Questo principio rafforza la tutela del danneggiato, garantendo che la ricerca di una giusta riparazione non comporti un aggravio economico ulteriore per chi ha già subito un danno, e sottolinea l’importanza di documentare con precisione ogni spesa sostenuta nel percorso verso il risarcimento.
Conclusioni: L'Importanza di Agire Correttamente e con Prontezza
Come abbiamo visto, le azioni compiute nell'immediatezza di un sinistro stradale sono decisive. Mantenere la calma, mettere in sicurezza l'area, raccogliere prove e dati, compilare correttamente il modulo CAI e denunciare tempestivamente il sinistro sono i pilastri su cui si costruisce una solida richiesta di risarcimento.
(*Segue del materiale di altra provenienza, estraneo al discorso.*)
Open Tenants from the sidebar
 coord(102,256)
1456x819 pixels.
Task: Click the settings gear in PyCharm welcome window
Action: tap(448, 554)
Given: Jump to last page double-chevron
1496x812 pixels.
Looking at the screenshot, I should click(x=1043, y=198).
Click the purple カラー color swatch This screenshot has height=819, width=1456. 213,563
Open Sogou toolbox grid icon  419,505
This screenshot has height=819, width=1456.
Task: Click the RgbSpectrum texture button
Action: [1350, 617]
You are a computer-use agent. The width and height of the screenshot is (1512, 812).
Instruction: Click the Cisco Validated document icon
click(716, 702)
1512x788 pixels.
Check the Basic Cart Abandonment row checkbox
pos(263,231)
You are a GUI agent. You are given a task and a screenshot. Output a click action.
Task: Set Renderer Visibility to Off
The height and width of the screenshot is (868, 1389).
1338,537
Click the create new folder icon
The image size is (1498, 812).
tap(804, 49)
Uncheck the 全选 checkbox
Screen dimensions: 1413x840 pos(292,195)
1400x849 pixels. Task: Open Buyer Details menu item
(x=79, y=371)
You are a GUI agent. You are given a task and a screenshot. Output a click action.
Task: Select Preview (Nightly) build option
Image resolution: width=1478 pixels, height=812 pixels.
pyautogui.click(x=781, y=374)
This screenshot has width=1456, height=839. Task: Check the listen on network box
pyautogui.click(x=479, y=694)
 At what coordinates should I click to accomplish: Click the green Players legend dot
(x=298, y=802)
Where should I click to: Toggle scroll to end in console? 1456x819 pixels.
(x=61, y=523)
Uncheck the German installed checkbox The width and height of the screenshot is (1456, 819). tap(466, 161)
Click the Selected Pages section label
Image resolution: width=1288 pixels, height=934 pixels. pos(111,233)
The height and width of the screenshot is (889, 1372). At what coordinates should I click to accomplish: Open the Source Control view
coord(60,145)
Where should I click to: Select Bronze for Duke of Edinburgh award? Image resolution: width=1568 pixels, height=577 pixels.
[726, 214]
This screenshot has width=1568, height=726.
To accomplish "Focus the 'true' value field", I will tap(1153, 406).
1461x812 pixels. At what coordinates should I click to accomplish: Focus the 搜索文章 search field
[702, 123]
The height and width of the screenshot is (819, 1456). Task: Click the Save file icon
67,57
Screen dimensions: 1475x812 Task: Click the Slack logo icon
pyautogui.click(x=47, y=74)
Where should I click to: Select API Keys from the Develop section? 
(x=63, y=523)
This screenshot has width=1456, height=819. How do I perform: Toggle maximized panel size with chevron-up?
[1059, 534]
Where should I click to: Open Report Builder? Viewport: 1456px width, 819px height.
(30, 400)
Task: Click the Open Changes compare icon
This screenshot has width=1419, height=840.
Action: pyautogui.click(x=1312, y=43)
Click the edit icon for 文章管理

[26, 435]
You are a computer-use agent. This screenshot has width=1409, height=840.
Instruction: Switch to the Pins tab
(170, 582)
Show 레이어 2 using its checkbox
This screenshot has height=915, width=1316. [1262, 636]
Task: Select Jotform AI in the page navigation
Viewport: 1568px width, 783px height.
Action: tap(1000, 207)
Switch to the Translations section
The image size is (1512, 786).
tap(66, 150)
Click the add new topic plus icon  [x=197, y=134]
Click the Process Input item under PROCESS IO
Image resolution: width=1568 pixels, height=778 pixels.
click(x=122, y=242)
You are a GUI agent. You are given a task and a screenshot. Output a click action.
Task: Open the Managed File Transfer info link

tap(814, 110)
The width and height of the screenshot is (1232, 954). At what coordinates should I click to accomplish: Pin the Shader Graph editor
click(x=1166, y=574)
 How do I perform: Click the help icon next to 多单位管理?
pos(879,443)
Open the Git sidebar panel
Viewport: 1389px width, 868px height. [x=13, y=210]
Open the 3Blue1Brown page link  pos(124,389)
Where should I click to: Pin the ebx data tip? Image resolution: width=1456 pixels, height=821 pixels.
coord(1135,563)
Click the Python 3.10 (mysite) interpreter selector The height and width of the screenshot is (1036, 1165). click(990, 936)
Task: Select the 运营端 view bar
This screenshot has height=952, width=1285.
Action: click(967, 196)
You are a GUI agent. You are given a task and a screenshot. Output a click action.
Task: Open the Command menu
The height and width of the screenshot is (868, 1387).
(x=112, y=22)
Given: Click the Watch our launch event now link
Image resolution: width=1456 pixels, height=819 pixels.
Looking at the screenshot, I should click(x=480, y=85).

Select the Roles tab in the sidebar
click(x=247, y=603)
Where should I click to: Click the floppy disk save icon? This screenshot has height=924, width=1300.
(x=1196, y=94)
La procedura può apparire complessa, specialmente per la valutazione dei danni e la gestione dei rapporti con le compagnie assicurative. Per questo, anche se non sempre obbligatorio, l'assistenza di un legale esperto in materia può rivelarsi fondamentale per garantire la piena tutela dei propri diritti e ottenere il giusto ristoro per tutti i danni subiti.